There is no significance to $1/4$, except that it is a constant smaller than $1/2$, By the so-called "median trick," in many problems you can reduce the error probability to arbitrarily small $\delta>0$, at the cost of a factor $O(\log(1/\delta))$ in resources/time/sample complexity. [Note that this factor is not always optimal, but often is.]

From this (related) question:

For randomized algorithms $\mathcal{A}$ taking real values, the "median trick" is a simple way to reduce the probability of failure to any threshold $\delta > 0$, at the cost of only a multiplicative $t=O(\log\frac{1}{\delta})$ overhead. Namely, if the $\mathcal{A}$'s output falls into a "good range" $I=[a,b]$ with probability (at least) $3/4$, then running independent copies $\mathcal{A}_1,\dots,\mathcal{A}_t$ and taking the median of their outputs $a_1,\dots,a_t$ will result in a value falling in $I$ with probability at least $1-\delta$ by Chernoff/Hoeffding bounds.

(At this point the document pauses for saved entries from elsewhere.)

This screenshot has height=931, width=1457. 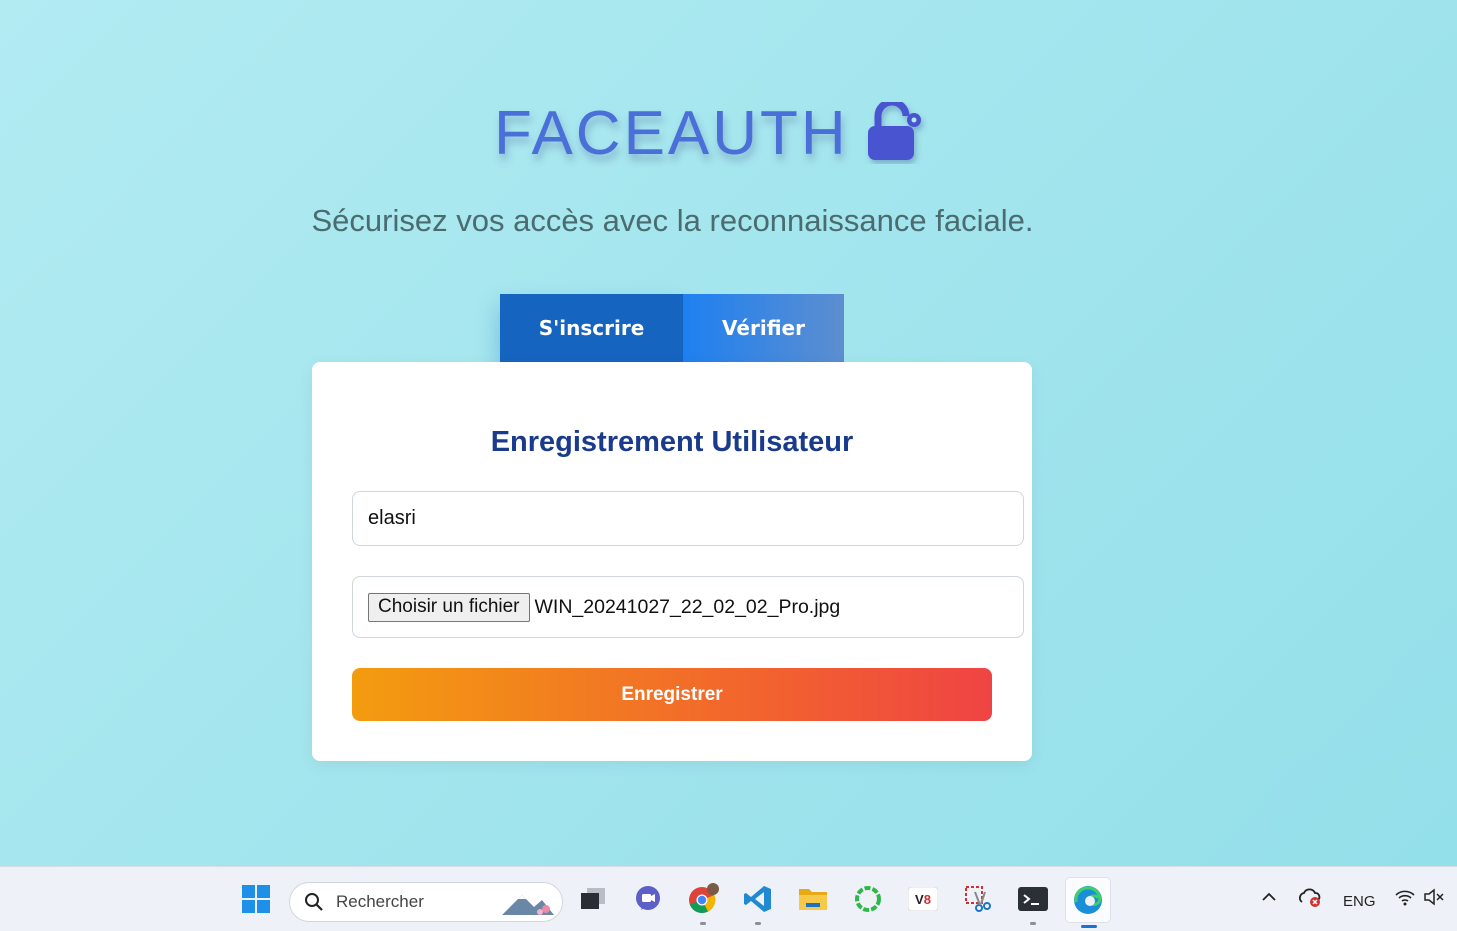 I want to click on search-icon, so click(x=314, y=902).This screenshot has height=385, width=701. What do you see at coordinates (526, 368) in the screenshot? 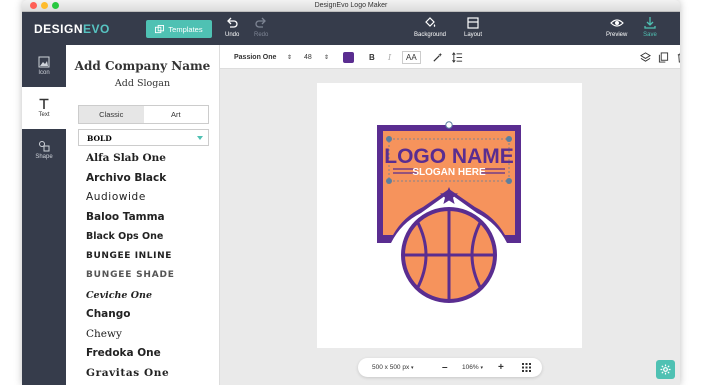
I see `grid-toggle` at bounding box center [526, 368]. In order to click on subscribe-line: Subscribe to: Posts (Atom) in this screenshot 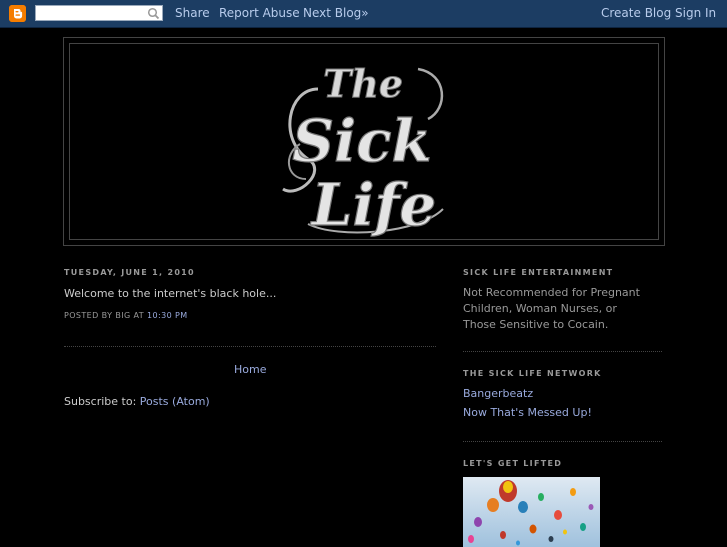, I will do `click(137, 402)`.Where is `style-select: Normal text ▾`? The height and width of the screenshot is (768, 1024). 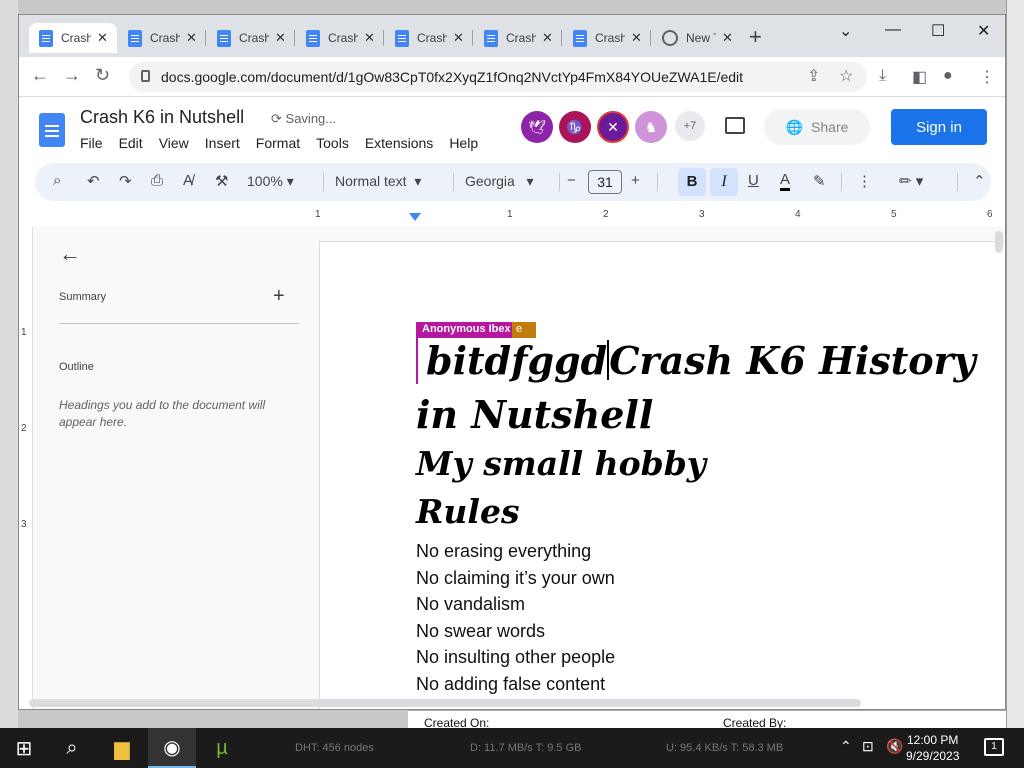
style-select: Normal text ▾ is located at coordinates (378, 182).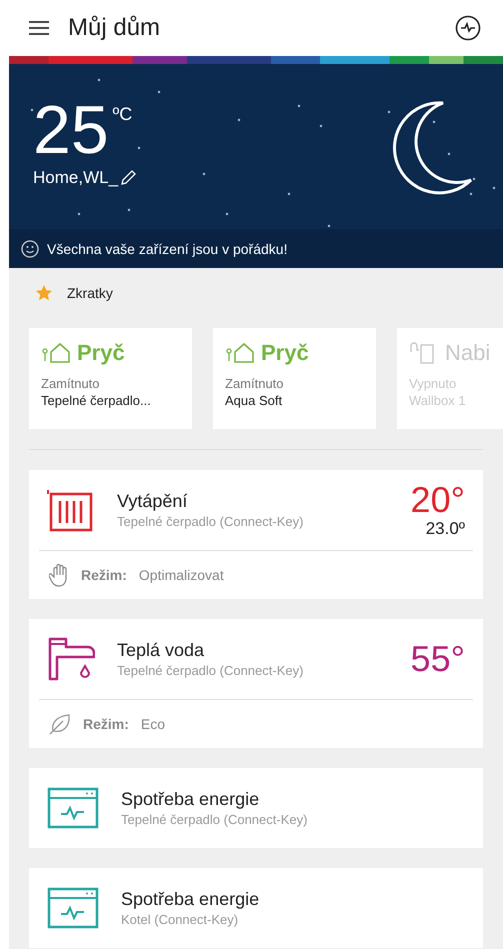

The choice of $1/4$ (instead of say $1/3$ or $1/1000$) then only affects the hidden constant inside the $O(\cdot)$.

Answer 2

As long as $1-\delta>1/2$ can be achieved, then repeatedly apply the algorithm, and by the law of large numbers, we can make the probability of error $\le \epsilon$ as large as possible, so it's not very important what $\delta$ is as long as $\delta<1/2$. (Although sometimes, it's interesting to optimize $\delta$ for specific $\epsilon$.)

This is really universal in TCS. For example in the definition of BPP, the number of $1/3$ and $2/3$ can really be replaced by $\epsilon$ and $1-\epsilon$ for any $\epsilon<1/2$.